Thursday 5 December 2013

Communal Violence Bill is ill conceived and poorly drafted: Narendra Modi



Gujarat, December 5, 2013: The Chief Minister of Gujarat Narendra Modi has expressed his strong opposition to the proposed Prevention of Communal Violence (Access to Justice and Reparations) Bill, 2013. In a letter to the Honourable Prime Minister of India, Dr. Manmohan Singh, Modi described the bill as being ill-conceived and poorly drafted and a recipe for disaster. He described the bill as an attempt to encroach upon the authorities of the state governments and sought wider consultation among the various stakeholders such as the state governments, political parties, police and security agencies etc. before any further movement on the issue. Narendra Modi said that as a Chief Minister of a Government that is sensitive to the issue of communal violence and a state that has been riot free for over a decade now, he agrees that there is a need to be vigilant on communal violence but the contents and timing of the bill are suspicious. He questioned the hurry of the Centre to introduce the bill in the Parliament, saying that such an attempt before the Lok Sabha elections is suspicious and is driven by vote bank politics rather than genuine concern for preventing communal violence.

In his letter to the Prime Minister, the Gujarat Chief Minister brought out the various operational issues in the proposed Prevention of Communal Violence (Access to Justice and Reparations) Bill, 2013. He shared various shortcomings in the individual sections of the proposed Bill.

Strongly opposing the move to make public servants, police and security agencies criminally liable, Shri Modi has warned that such a move can adversely impact the morale of our law and order enforcement agencies. It may also make them vulnerable to political victimization.

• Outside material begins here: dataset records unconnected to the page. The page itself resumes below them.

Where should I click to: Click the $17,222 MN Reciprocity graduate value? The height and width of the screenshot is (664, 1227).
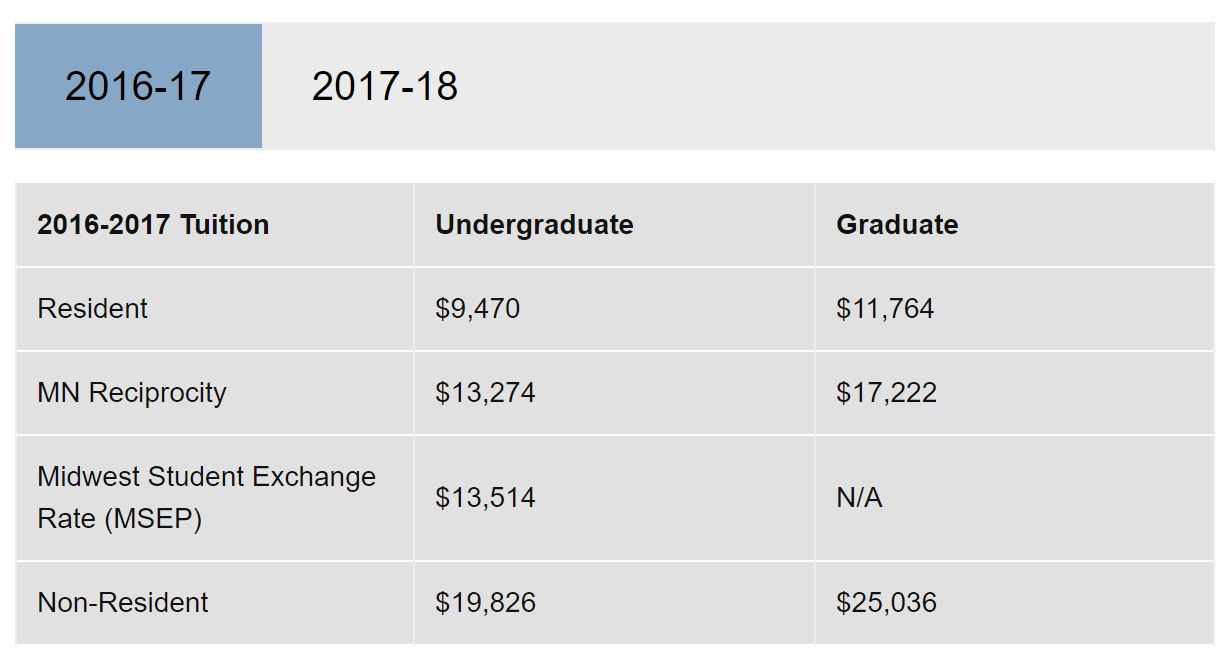(x=886, y=393)
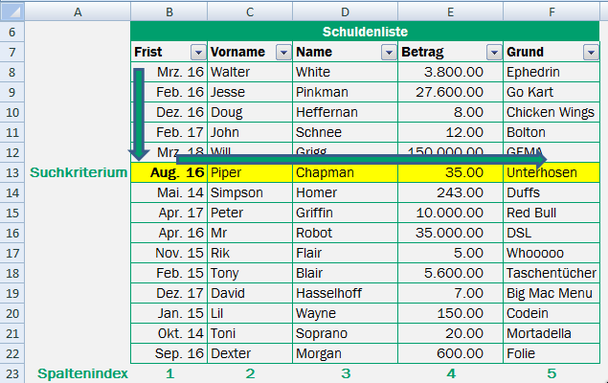Select row header 23
This screenshot has height=383, width=608.
(x=12, y=374)
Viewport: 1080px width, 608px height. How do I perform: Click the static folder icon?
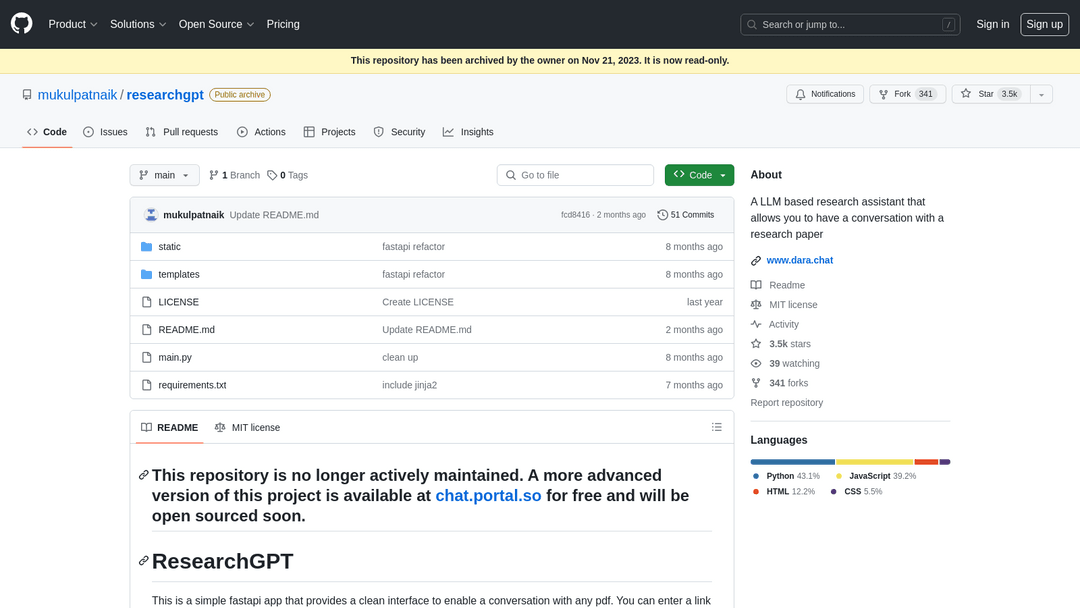146,247
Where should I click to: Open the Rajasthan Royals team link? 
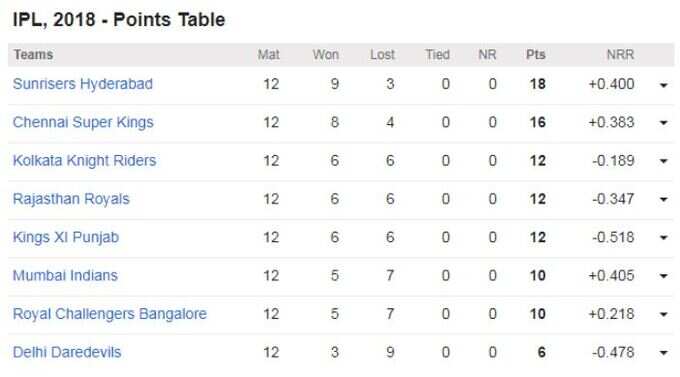click(71, 199)
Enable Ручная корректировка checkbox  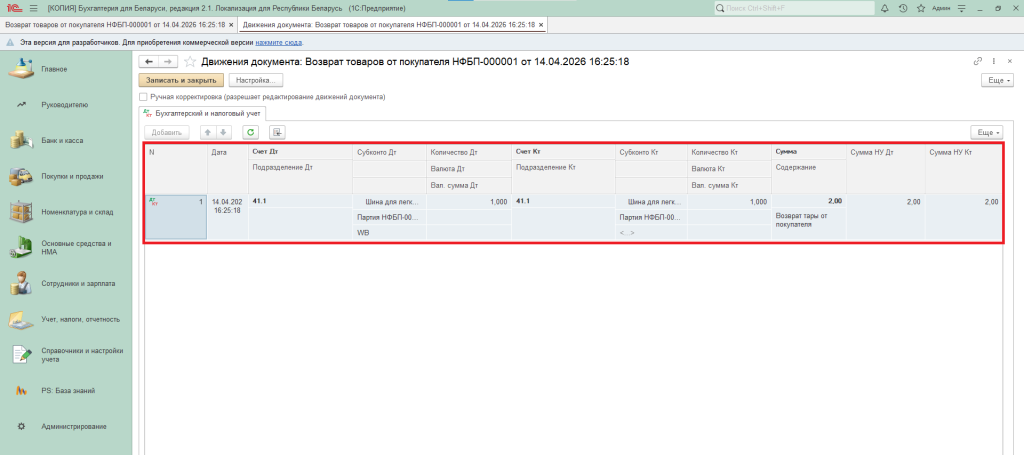point(144,97)
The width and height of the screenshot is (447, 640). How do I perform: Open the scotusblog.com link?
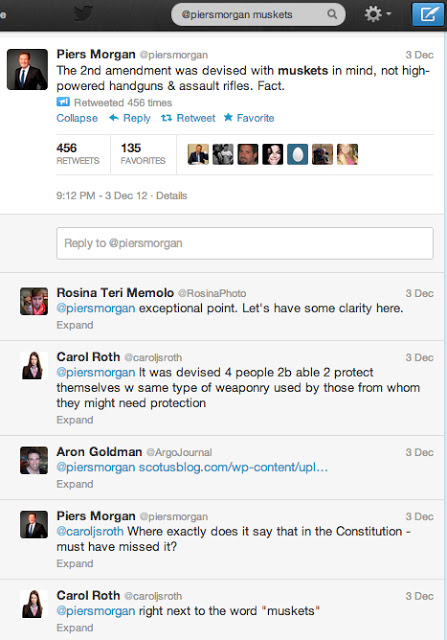233,467
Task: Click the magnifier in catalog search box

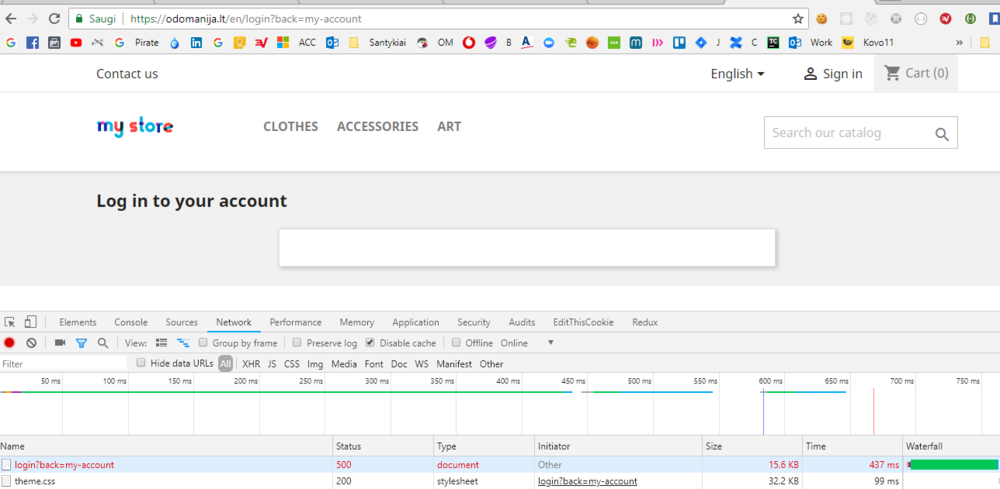Action: [941, 134]
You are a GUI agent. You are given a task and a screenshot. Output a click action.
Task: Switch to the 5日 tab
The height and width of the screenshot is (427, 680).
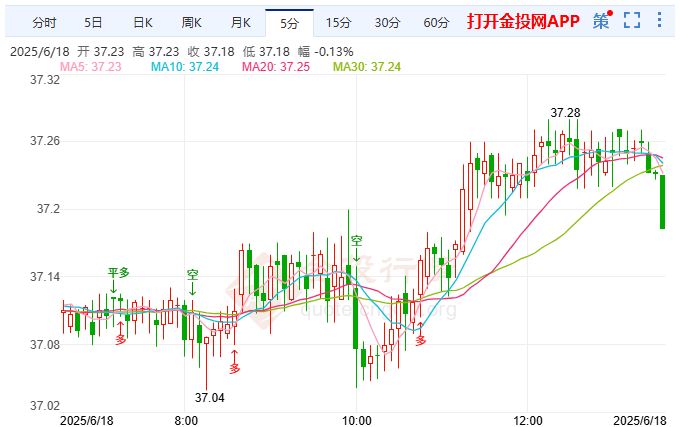coord(93,22)
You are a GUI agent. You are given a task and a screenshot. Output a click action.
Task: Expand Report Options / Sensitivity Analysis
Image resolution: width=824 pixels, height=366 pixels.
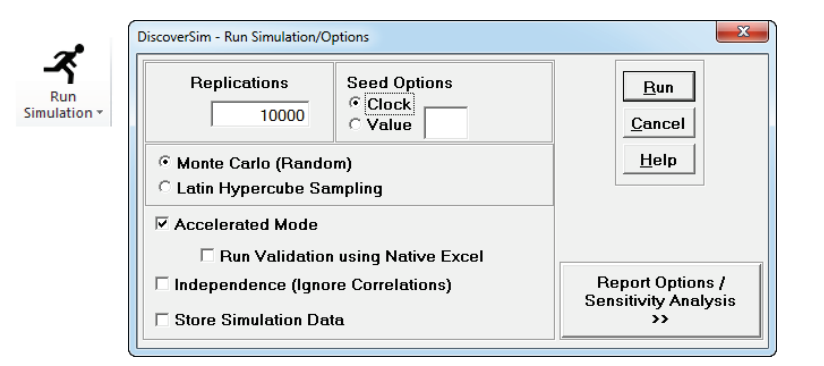pyautogui.click(x=661, y=300)
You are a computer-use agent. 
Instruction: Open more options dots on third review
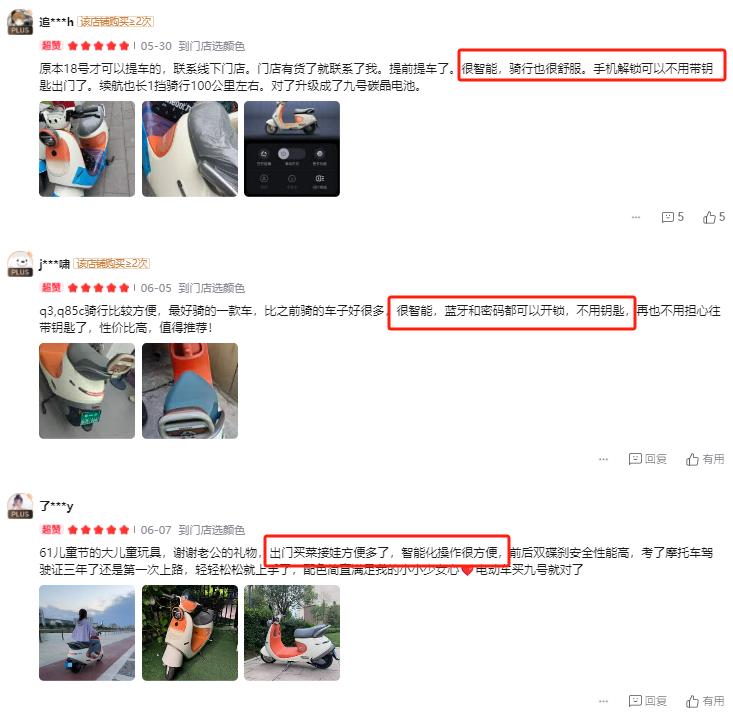603,701
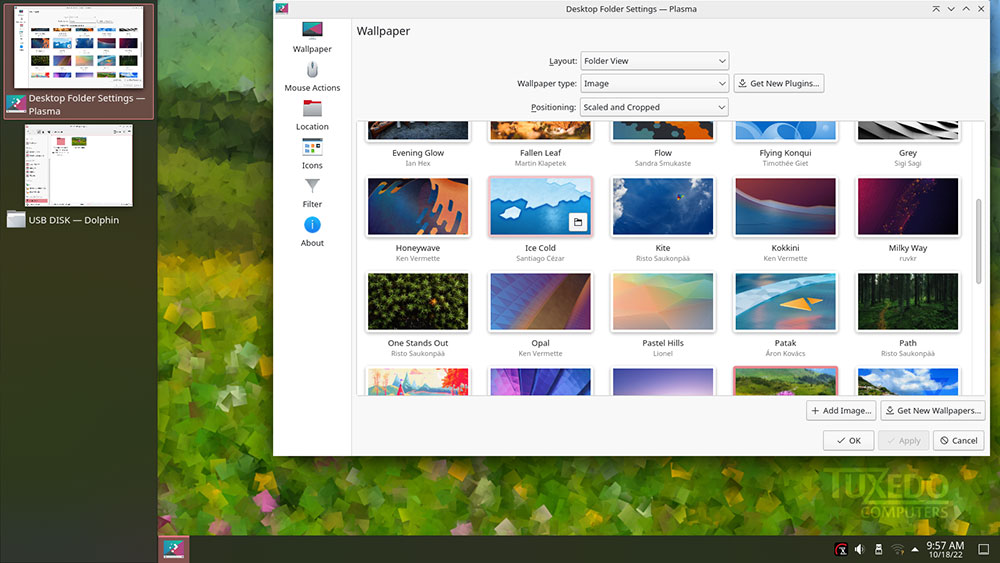Open the Positioning combo box
Image resolution: width=1000 pixels, height=563 pixels.
[654, 107]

On Section 10B (breach of command responsibility) that penalizes a public servant for the failure of his subordinates, Shri Modi wrote that this provision is absurd as it tries to deal with incompetence by trying to criminalize it. Saying that such issues need structural responses he criticized the tendency to find legislative solutions to all problems.


He expressed his strong concern that the proposed legislation would further divide Indian society on religious and linguistic lines, saying that religious and linguistic identities would become more reinforced and even ordinary incidents of violence would be given a communal colour thus giving the opposite result of what the Bill intends to achieve. The Gujarat Chief Minister categorically maintained that this is an issue under the State List and that if it is something that would have to be implemented by the State Government then it should be legislated by the State Government. He added that if there is something the Centre wishes to share it is free to prepare a “Model Bill” and circulate it among the various State Governments for their consideration.

Narendra Modi recalled the Chief Ministers’ Conference on Internal Security where he had raised, among other things how certain individuals having links with anti-national elements have penetrated into bodies such as the Planning Commission, National Advisory Council etc. and that these are the same individuals who may have drafted this new bill on Communal Violence. He also expressed his concern that the law making powers of an elected government may have been usurped by extra-constitutional authorities like the NAC.
On the proposal to bring the NHRC and the SHRC into the process of exercising powers that are vested in the executive wing of an elected government, Modi felt that these bodies are already empowered under the existing statute to deal with serious human rights violations during incidents of communal violence. 

While welcoming the establishment of a Communal Violence Reparation Fund, Shri Modi termed the use of the word compensation as arguable, saying that government should leave the issues of compensation to the competent courts and should instead provide ex-gratia relief/assistance to provide immediate relief and succor to the victims. He opined the introduction of compensation for “moral injury” under the Bill as strange and one that does not take into account implement ability.